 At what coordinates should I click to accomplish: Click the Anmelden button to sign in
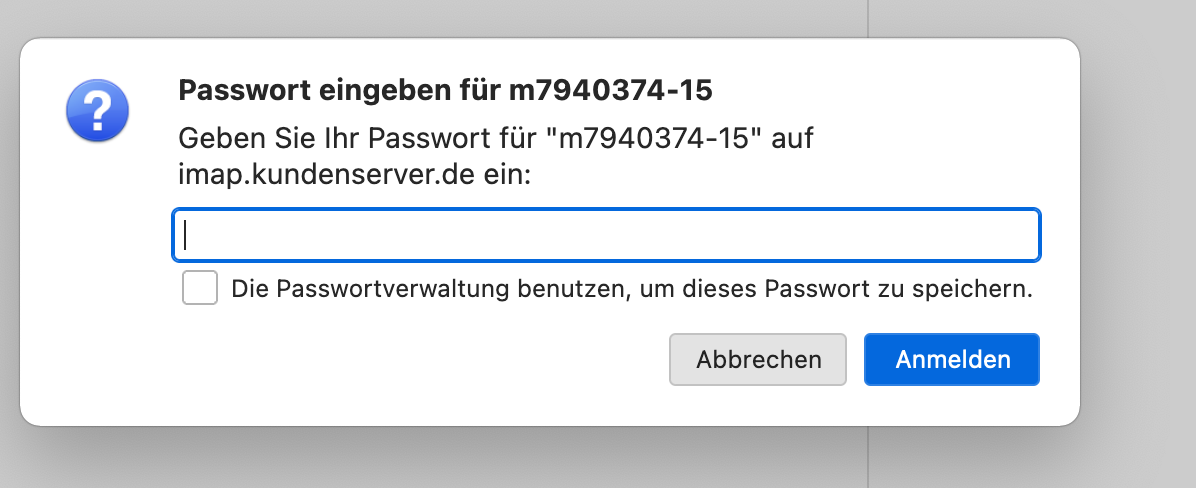952,359
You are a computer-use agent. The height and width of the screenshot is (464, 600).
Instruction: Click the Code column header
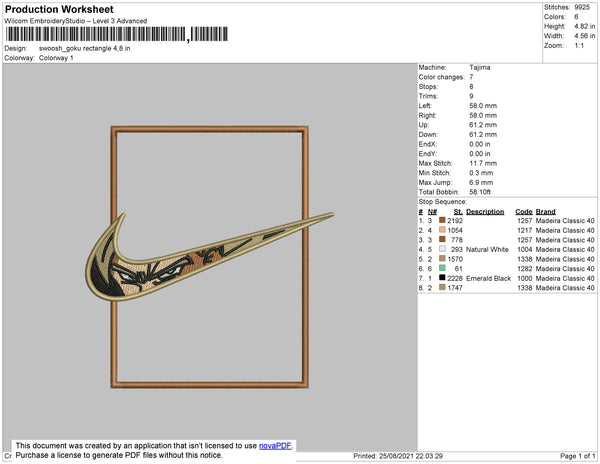523,212
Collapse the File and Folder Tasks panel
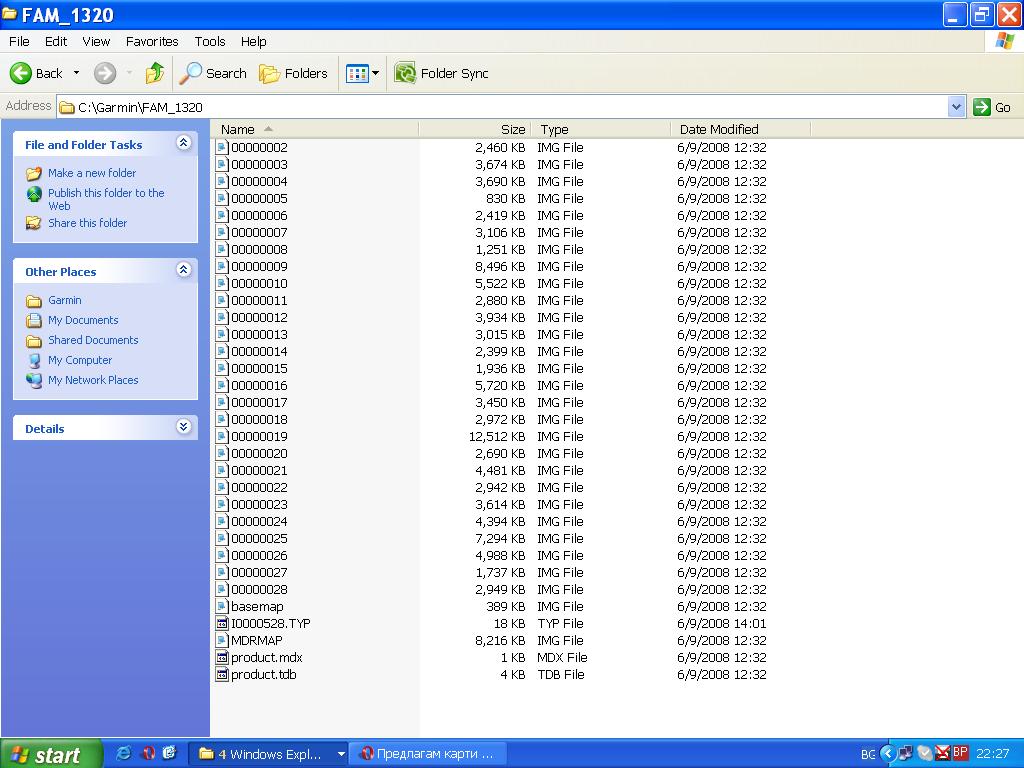 click(x=183, y=144)
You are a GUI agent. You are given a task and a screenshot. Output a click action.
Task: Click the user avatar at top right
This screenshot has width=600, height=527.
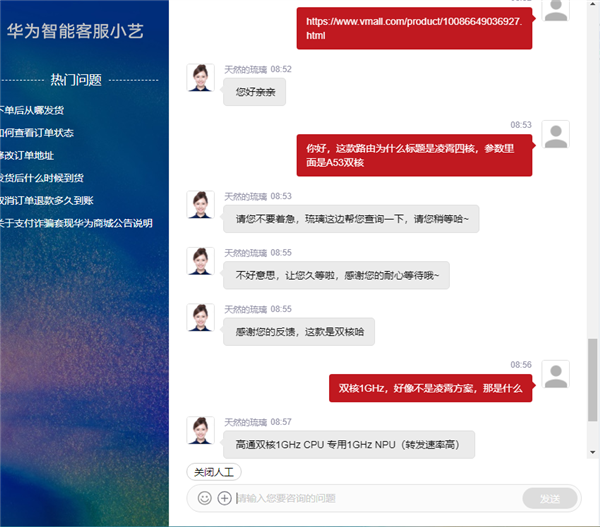click(556, 10)
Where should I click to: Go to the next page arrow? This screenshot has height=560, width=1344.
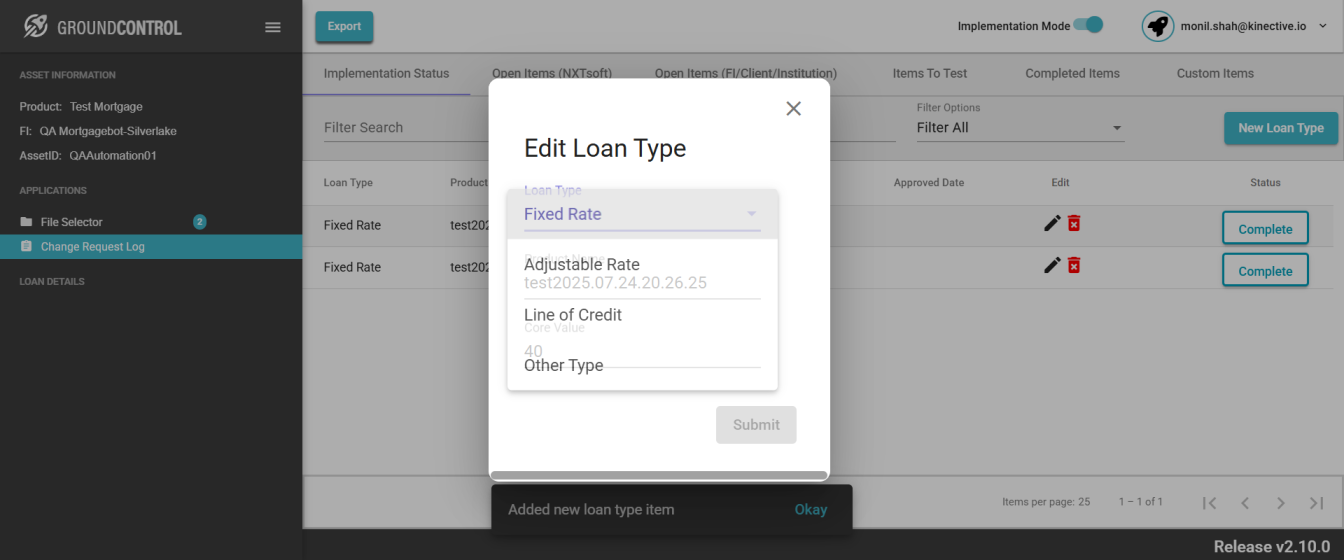[1280, 502]
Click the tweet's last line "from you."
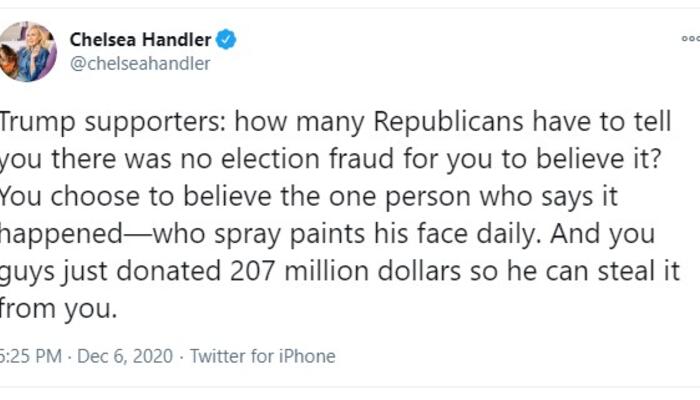Screen dimensions: 700x400 coord(58,309)
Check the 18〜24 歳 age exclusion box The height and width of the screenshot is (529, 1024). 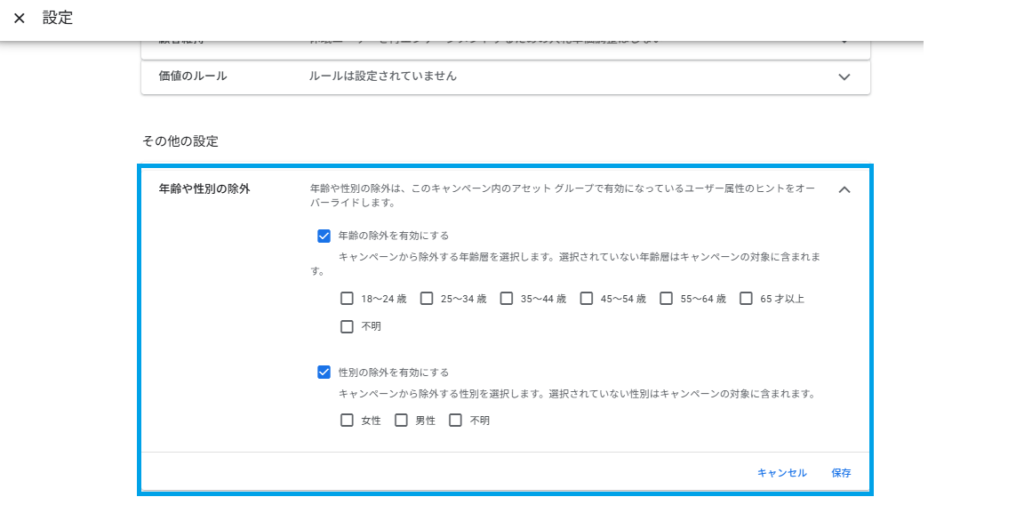(x=347, y=298)
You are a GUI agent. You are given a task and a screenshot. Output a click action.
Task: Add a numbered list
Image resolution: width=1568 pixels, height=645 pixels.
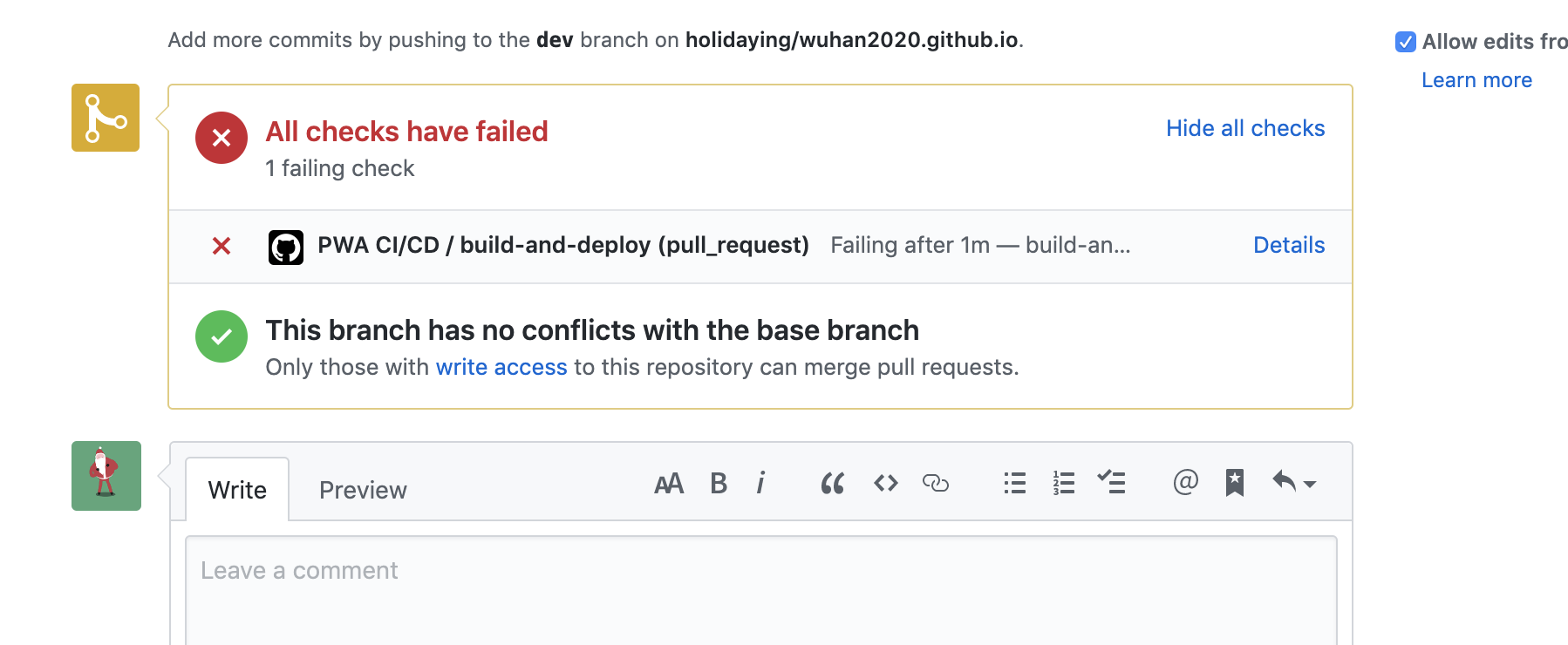click(1062, 483)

WHAT THE TASK ASKS:
The expected output is an exact copy of the lines from the one with "Task: Add a numbered list" to the final line of the entries above, pictures excepted; please include both ends.

OUTPUT FOR THIS EXERCISE:
Task: Add a numbered list
Image resolution: width=1568 pixels, height=645 pixels.
click(1062, 483)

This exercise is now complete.